Descriptions, Reviews, Etc.
Publisher Description:

With rarely seen images, this handsome, affordable volume shows Talbot's wide-ranging interests

This beautiful publication serves as a primer on the work of William Henry Fox Talbot, a true interdisciplinary innovator who drew on his knowledge of art, botany, chemistry and optics to become one of the inventors of photography in 1839. Talbot's "photogenic drawings" (photograms), calotypes and salted paper prints are some of the first-ever examples of images captured on paper.
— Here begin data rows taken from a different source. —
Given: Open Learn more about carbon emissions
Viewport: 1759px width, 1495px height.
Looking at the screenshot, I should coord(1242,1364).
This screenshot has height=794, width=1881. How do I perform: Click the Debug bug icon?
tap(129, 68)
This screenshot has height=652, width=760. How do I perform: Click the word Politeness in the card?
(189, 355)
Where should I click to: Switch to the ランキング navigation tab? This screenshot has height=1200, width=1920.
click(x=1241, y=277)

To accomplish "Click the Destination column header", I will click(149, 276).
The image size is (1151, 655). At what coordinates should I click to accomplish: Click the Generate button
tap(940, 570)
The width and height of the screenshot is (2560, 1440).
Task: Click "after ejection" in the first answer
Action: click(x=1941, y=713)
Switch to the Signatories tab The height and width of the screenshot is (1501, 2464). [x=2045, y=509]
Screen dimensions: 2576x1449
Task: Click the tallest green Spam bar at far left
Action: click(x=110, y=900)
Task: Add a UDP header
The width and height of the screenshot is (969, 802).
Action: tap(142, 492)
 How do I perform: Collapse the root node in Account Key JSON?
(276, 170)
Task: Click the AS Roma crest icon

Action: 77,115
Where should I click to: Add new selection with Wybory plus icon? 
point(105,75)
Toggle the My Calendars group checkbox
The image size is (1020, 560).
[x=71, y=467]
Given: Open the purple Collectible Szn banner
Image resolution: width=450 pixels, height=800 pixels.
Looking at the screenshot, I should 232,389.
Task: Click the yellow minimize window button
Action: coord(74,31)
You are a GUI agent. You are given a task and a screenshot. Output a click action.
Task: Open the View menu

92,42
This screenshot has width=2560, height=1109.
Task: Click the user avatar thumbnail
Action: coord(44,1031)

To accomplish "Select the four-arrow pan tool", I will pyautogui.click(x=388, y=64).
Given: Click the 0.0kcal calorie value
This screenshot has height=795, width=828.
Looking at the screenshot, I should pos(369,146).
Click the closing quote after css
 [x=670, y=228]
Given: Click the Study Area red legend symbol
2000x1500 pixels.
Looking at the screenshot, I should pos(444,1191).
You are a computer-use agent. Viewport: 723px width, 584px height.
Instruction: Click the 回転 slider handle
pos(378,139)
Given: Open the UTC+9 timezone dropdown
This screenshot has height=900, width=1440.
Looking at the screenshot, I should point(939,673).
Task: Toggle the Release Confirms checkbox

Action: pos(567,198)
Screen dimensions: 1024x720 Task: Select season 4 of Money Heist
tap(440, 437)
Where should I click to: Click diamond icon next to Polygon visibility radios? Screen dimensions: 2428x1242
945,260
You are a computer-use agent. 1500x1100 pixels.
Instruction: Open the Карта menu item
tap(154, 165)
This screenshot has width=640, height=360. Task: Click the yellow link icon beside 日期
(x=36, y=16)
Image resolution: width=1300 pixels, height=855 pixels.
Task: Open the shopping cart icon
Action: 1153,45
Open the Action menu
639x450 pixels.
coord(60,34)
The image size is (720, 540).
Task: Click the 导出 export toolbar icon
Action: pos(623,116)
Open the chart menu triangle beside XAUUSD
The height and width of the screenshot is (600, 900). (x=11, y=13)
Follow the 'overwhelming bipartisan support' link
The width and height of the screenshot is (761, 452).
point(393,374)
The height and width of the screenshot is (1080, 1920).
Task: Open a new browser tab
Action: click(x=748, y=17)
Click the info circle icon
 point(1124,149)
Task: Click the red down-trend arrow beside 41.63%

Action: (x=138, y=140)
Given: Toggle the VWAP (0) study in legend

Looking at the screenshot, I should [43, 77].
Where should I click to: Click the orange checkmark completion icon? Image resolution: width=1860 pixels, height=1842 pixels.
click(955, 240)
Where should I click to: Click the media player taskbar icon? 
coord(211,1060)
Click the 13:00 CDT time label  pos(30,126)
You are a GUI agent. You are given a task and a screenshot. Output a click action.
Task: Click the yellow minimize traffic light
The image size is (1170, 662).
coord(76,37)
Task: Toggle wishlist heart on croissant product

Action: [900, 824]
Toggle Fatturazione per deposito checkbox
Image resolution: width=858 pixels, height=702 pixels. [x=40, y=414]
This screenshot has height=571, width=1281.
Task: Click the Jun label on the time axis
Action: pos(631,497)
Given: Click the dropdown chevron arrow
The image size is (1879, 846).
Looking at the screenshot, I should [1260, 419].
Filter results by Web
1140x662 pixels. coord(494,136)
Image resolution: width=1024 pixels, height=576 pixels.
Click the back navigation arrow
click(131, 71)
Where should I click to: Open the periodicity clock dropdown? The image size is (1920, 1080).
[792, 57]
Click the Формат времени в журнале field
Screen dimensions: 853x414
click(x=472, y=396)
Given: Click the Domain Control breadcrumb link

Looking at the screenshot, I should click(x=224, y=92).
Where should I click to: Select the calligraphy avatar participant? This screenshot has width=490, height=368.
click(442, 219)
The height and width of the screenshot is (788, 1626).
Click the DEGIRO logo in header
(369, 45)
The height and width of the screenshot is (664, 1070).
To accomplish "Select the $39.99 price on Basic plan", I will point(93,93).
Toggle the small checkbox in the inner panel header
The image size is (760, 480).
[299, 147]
Accompanying an exhibition at Carnegie Museum of Art in Pittsburgh opening in November 2017, this book brings together more than 30 photographs by Talbot that demonstrate his wide-ranging interests, including nature, still-life, portraiture, architecture and landscape. Some of these images are previously unpublished. Through thematic groupings elucidated by noted Talbot scholar Larry Schaaf, the book reveals the photographer's early striving to test the boundaries of his medium at a historic moment when art and science intersected. With its luminous reproductions of Talbot's fragile works, this publication demonstrates that, in its earliest days, photography required a form of magic-making and innovation that continues to inspire people today.

William Henry Fox Talbot (1800-77) was a gentleman scientist in Victorian England. He is best known for his development of the calotype, an early photographic process that involved the use of a negative, from which multiple prints could be made. Talbot's The Pencil of Nature (1844-46) was the first mass-produced book with photographic illustrations.